Unite slams Royal Mail bosses’ poor decision-making amid ‘devastating’ announcement
UniteLive, Thursday, June 25th, 2020


The Royal Mail has today (June 25) announced that it plans to sack 2,000 managers, prompting Unite to slam the company for making short-term cuts that will damage the privatised company’s future viability.

The Royal Mail Group highlighted the struggles it has faced with the coronavirus pandemic amid the decision to axe 2,000 out of 9,700 managerial roles, but the mail delivery service, which was privatised in 2013, has for years suffered declining profits. This is the result, Unite has said, from bosses’ poor decision-making.
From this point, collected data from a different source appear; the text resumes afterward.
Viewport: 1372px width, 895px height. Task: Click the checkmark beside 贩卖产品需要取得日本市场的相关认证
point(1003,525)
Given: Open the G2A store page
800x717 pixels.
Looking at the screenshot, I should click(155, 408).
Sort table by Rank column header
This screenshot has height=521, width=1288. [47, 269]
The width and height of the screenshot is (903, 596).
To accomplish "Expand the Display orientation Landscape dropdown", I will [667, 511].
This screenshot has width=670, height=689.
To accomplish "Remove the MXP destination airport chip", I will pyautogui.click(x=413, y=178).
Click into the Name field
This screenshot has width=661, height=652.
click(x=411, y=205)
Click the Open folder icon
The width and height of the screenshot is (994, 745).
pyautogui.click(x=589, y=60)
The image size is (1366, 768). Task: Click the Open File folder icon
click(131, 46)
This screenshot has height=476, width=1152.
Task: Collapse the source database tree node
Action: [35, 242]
Royal Mail interim chief executive Keith Williams, who took over after the surprise departure of Rico Back in May, blamed the trend of more parcels and fewer letters being sent, adding, “Covid-19 has accelerated those trends, presenting additional challenges.”

Williams, who himself was a former executive for British Airways, said that the Group would need to make £130m in savings by next year and needed to take ‘immediate action’ to make these savings.

In the year to March 2020, the Group posted a profit of £180m, down from £241m the year previous. Royal Mail confirmed that frontline postal staff will not be affected by the decision but warned that many frontline roles will go in future as letter and parcel processing become automated.

Of the 2,000 managerial roles to be culled, it is understood the axe will fall primarily on senior roles in IT, finance, marketing and sales.

Despite quitting in May, former Royal Mail Group chief executive Rico Back will continue receiving his salary until August 15 under gardening leave. He will also receive nine monthly payments totalling nearly half a million pounds in lieu of working his notice period.

Unite has slammed today’s decision, with Unite national lead officer for the Royal Mail Group Mike Eatwell commenting, “The announcement today by Royal Mail to sack 2,000 managers is a classic example of trying to reposition a business to create a viable long-term future, while feeling under pressure to make short-term cuts that only hinder that transition.

“It also deflects attention from where the real problems lie,” he said. “Poor decision-making at the top of Royal Mail in the past has failed to recognise the pace in the decline in the volume of letters, and there has been a too slow investment in technology and facilities to keep abreast of the huge growth in parcels. This scenario has been made worse by the adverse impact of coronavirus on the economy.

“This has led to this situation where Unite’s more than 6,000 members are now facing an uncertain future – it is a devastating blow for them,” he added. “They are the managerial team who were tasked to carry out the board’s decisions.

“We will be pressing the top management to clarify how sweeping away the very employees managing the transition process is going to produce faster and better company decisions for the benefit of customers,” Eatwell went on to say.

“Our members have always worked with the Royal Mail, but they will be holding the company to account to justify the window dressing of this cost cutting and how it is in the interests of employees, shareholders and customers.

“Our aim is to avoid compulsory redundancies and we believe that any job losses that do occur should be voluntary and by natural wastage.”